Human resource professionals understand that employee turnover impacts the company negatively. When you look at how much it costs to hire, train plus the overtime accrued by existing employees who will have to step in; that is money most companies wouldn’t want to lose. You would rather work on keeping employees with you for as long as you can. Before you work on retaining employees, you need to identify the main reasons employees quit. Contrary to what many people believe, salary is not the only reason why your employees will hand you their resignation notices.
Here are the main reasons why good employees quit;
- When employees feel that the workplace is not what they had expected. This might happen when you oversell your company culture to embellish the job ad and attract more candidates.
- When there is little or no coaching and feedback to the employee. It is important to most employees to know what their direct supervisor thinks of their work and to be guided on how to improve.
- When an employee feels that there is a mismatch between themselves and the job they are given. Usually happens when roles are changed and the employee feels that the company doesn’t care about their career and just wants to get things done regardless of whether the person doing it has a passion for it or not. This will mostly affect employees in the creative departments when they feel misunderstood.
- When employees feel that there aren’t opportunities for growth and advancement in your company, they start looking for options elsewhere. Serious employees are concerned about their careers’ direction and will always look for ways to develop themselves. If your company doesn’t offer areas for improvement and growth, you will always lose the good talent.
- Lack of balance or too much stress. You must recognise that your employees have lives out of work. They have families, friends, hobbies and personal commitments. The workload and hours in the office should be structured in such a way that there is space for personal improvement and interests. There are times when business demands staff to push their limits and go the extra mile. This is understandable. However, stress and overworking shouldn’t be the norm. You will lose your best employees this way.
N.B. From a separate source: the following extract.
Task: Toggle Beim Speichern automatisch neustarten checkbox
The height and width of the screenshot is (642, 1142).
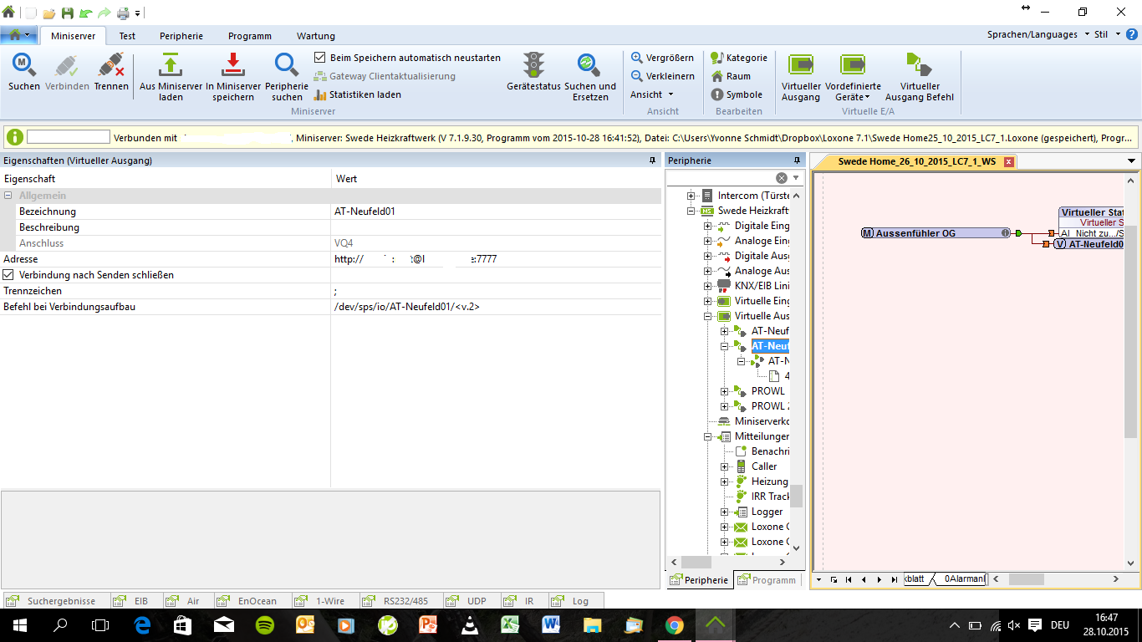Action: click(320, 58)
- Little of lack of recognition to employees to perform exceptionally well and surpass expectations will de-motivate high performers. They will begin questioning the purpose of going the extra mile and will either cut back on their output or just go somewhere else where they will feel valued.
- Where there’s little trust between employees and their managers, employees are likely to feel like their jobs are threatened and there’s job insecurity. Most employees leave their managers and not the jobs.
So how to keep the valuable employees in various departments? How do you retain them despite the stiff competition for talent in your industry?
Practical Retention Strategies for 2018
Your retention strategy should be both reactive and proactive. It should suit your company situation and the industry trends. Take a closer look at your staff. Do they have spoken or unspoken issues? Are they showing signs of disgruntlement? Has there been an increase in staff turnover of late? If the answer is Yes to all these questions, the tips below might help.
Keep employees engaged
Engaged employees are always more productive and happier. They feel that what they do matters and is appreciated. You don’t have to dig deep into the company’s finances to keep the employees engaged. You need to find what keeps them engaged and work around your budget to ensure it lasts.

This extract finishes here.